Planning for Big Changes

Looking to the future, Kruger said while the Pacific Northwest has been historically relatively well-insulated from yield impacts by the mild climate, crop quality could still suffer as the world warms. Growing seasons could move earlier in the year, and farmers may choose to select crops better acclimated to these conditions.

“We’ve got to learn from the experiences that we’re having and implement the technologies and changes in practice to accommodate the changes that we are going to encounter,” he said. “At some point in time, we will get to the point where most experiences that we have get outside of the historic envelope of experiences.”

Which is why he encourages the industry to take lessons from those in other regions that possess hard-won expertise in heat and water conservation. As one potential example, he points to places like California’s Central Valley as a learning opportunity for growers in warming regions.

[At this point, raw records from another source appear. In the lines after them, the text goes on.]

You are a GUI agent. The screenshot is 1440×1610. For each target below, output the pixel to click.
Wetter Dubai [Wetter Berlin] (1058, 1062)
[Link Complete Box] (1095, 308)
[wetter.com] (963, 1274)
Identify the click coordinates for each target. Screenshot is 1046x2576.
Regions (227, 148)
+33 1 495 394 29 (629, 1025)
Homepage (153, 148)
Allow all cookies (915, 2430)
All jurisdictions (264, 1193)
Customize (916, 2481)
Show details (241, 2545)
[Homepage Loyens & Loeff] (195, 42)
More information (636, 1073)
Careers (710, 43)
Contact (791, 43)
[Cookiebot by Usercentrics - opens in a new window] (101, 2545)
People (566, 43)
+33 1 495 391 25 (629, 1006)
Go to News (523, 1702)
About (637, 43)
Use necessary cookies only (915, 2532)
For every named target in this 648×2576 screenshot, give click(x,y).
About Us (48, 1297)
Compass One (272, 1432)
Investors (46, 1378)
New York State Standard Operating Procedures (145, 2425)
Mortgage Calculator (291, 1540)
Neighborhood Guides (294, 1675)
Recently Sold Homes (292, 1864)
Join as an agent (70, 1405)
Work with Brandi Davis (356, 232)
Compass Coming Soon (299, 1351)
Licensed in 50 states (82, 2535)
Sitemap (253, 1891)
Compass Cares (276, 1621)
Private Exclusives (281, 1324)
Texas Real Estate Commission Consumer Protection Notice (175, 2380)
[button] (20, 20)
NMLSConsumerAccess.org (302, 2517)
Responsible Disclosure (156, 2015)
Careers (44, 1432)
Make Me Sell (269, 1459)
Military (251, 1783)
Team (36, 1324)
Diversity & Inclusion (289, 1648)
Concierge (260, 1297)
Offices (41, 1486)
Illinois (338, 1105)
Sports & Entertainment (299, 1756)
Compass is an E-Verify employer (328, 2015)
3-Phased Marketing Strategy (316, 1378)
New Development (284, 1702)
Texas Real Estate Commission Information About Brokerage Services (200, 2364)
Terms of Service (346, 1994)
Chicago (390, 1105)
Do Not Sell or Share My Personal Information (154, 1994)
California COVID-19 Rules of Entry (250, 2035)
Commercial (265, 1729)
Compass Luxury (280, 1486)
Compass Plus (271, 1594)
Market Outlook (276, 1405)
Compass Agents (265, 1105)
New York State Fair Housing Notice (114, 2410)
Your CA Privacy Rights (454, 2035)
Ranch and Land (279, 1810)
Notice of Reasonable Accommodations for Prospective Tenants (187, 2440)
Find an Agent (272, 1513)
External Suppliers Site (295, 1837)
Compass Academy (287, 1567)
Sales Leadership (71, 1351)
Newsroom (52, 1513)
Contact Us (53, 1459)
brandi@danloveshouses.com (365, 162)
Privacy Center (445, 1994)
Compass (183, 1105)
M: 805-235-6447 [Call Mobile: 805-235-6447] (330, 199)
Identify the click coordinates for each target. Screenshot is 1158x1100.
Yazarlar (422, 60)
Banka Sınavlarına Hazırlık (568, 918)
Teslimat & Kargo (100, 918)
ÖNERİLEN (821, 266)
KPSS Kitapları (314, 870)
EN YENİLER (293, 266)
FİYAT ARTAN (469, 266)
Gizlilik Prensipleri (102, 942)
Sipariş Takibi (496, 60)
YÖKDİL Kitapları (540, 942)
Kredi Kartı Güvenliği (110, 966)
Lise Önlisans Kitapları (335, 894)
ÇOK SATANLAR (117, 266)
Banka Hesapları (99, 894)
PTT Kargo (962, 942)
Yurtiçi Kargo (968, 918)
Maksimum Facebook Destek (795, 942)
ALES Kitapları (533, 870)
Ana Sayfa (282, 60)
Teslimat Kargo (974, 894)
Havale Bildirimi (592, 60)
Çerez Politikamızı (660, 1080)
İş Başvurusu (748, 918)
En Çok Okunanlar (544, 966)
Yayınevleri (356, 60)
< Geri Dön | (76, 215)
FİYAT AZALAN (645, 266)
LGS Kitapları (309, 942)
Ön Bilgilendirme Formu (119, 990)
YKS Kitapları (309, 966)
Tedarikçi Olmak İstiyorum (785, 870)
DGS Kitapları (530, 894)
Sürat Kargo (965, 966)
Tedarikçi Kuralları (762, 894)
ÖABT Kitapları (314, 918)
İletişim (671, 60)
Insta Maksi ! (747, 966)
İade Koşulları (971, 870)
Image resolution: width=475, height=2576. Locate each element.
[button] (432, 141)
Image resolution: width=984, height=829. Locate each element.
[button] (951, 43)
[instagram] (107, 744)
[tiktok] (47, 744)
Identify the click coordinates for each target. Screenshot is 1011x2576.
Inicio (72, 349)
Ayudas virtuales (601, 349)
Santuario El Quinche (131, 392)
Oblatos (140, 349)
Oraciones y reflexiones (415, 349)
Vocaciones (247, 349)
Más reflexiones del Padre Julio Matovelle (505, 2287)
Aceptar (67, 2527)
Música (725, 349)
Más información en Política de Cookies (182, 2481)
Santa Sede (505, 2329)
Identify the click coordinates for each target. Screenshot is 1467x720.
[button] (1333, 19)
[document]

Veselka hopes people take the threats he faces seriously, because eventually, heat stress might become as issue not just felt at the tree, but the table.

“It’s a food security issue,” he said. “I think people expect when they go to store, the apples are going to be there, and cherries are going to be there. . . . And the reality is it takes a lot to get it to the market. If we can’t get increased return back to the farm, these farms are going to go away, or they’re going to have to pivot to other crops.”

He imagines a fifth-generation apple grower starting to grow corn, losing decades of valuable experience. “I don’t know,” he said. “What are they going to do?

Michael Crowe wrote this article for Civil Eats.